[enhancement] Implement MaxAbsScaler Estimator **AI implemented** by icfaust · Pull Request #3020 · uxlfoundation/scikit-learn-intelex

icfaust · 2026-03-12T20:47:26Z

Description

Note: Here is my Implementation plan from Antigravity (this PR took an hour max):

Goal Description

The objective is to create a new sklearnex estimator, MaxAbsScaler, that duplicates the API functionality of sklearn.preprocessing.MaxAbsScaler. This estimator will be accelerated using Intel oneDAL's IncrementalBasicStatistics from the onedal backend directly. Following the design patterns of DummyRegressor, we will implement an API-compatible layer in sklearnex that uses the onedal backend natively. The new estimator will be integrated into the preview submodule.

Proposed Changes

sklearnex Layer (`sklearnex/preview/preprocessing/`)

We will implement the frontend estimator that conforms to scikit-learn's API and utilizes oneDAL's IncrementalBasicStatistics. We will place this under _data.py to match scikit-learn's internal file structures.

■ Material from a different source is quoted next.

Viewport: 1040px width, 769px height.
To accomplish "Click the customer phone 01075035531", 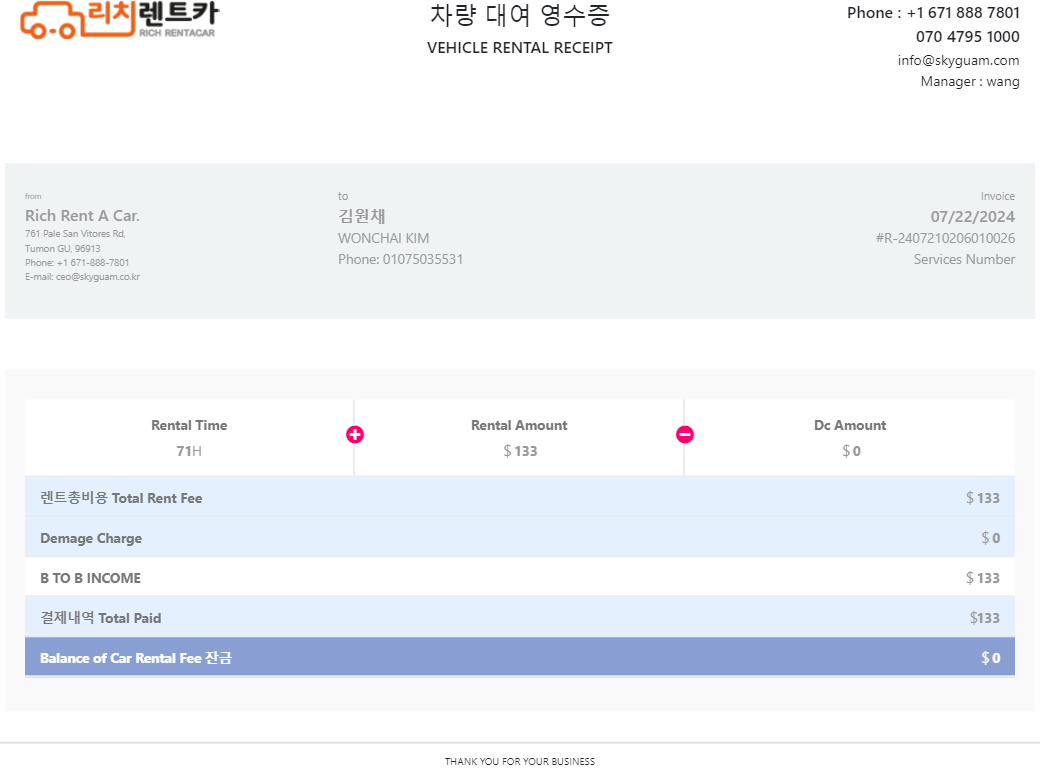I will (422, 259).
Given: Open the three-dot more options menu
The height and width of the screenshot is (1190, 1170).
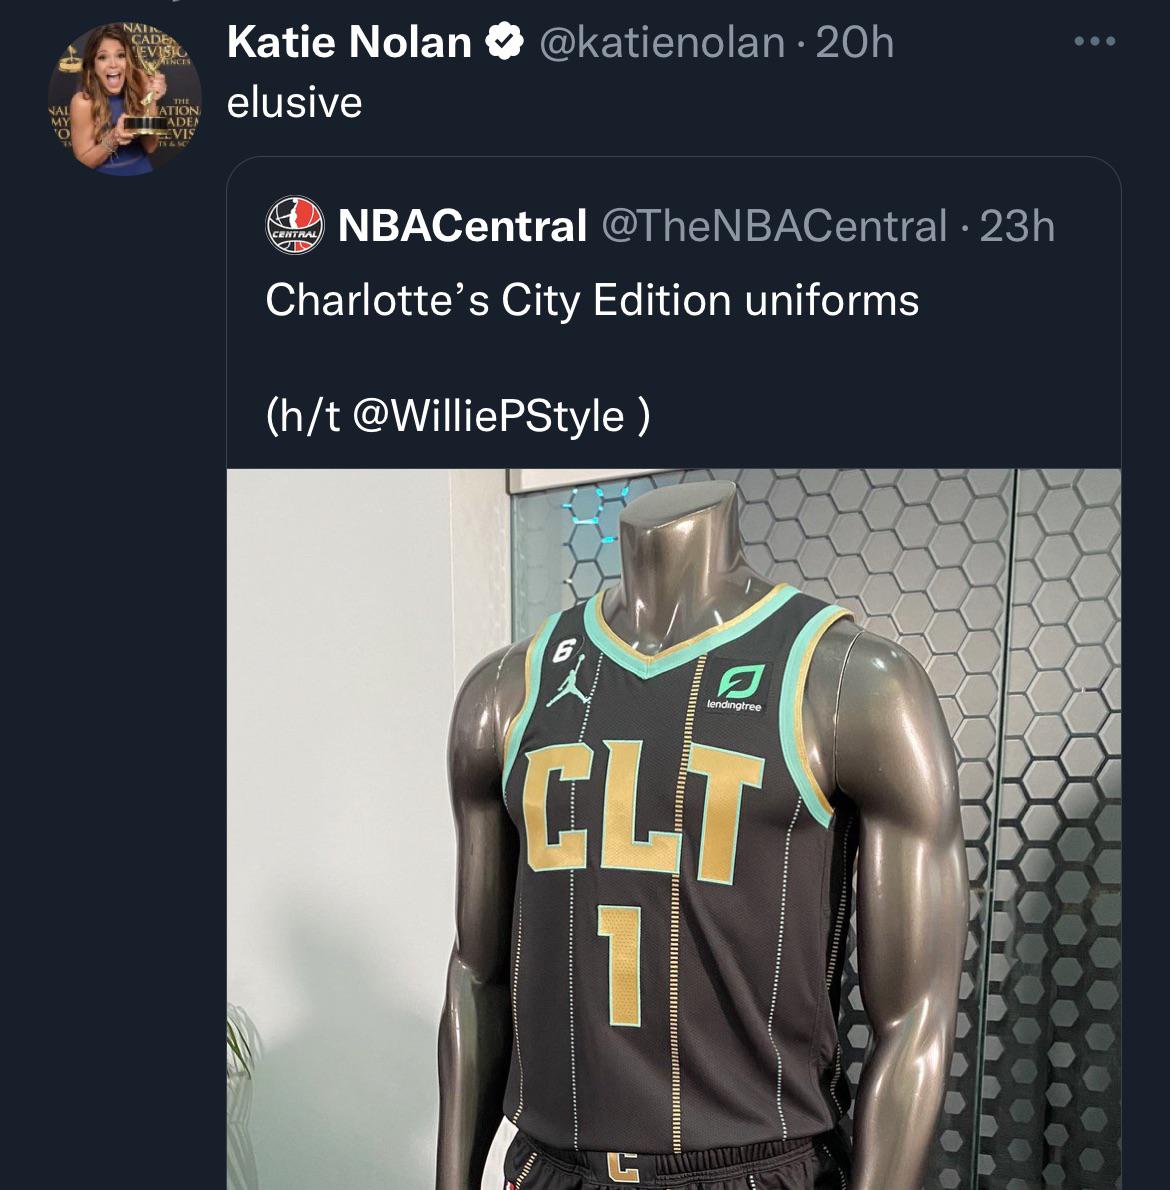Looking at the screenshot, I should [x=1094, y=43].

[NEW] `sklearnex/preview/preprocessing/init.py`

Exports MaxAbsScaler.

[NEW] `sklearnex/preview/preprocessing/_data.py`

Inherits from oneDALEstimator and sklearn.preprocessing.MaxAbsScaler.
fit / partial_fit: Overridden methods with the @control_n_jobs decorator. The transform method will NOT be overridden; we will rely purely on the standard sklearn implementation of transform.
_onedal_cpu_supported / _onedal_gpu_supported: Defines condition chains to fallback to sklearn (e.g., if input is sparse, as MaxAbsScaler supports csr_matrix natively in sklearn, but IncrementalBasicStatistics might only support dense arrays; also checking for supported numerical types float32, float64).
_onedal_fit / _onedal_partial_fit: Internal routines executing the dispatch logic. Here we will use onedal.basic_statistics.IncrementalBasicStatistics(result_options=["min", "max"]) to compute the min_ and max_ for the batch/data.
_onedal_finalize_fit: We will compute max_abs_ = np.maximum(np.abs(min_), np.abs(max_)) and scale_ accordingly using numpy/xp functionality.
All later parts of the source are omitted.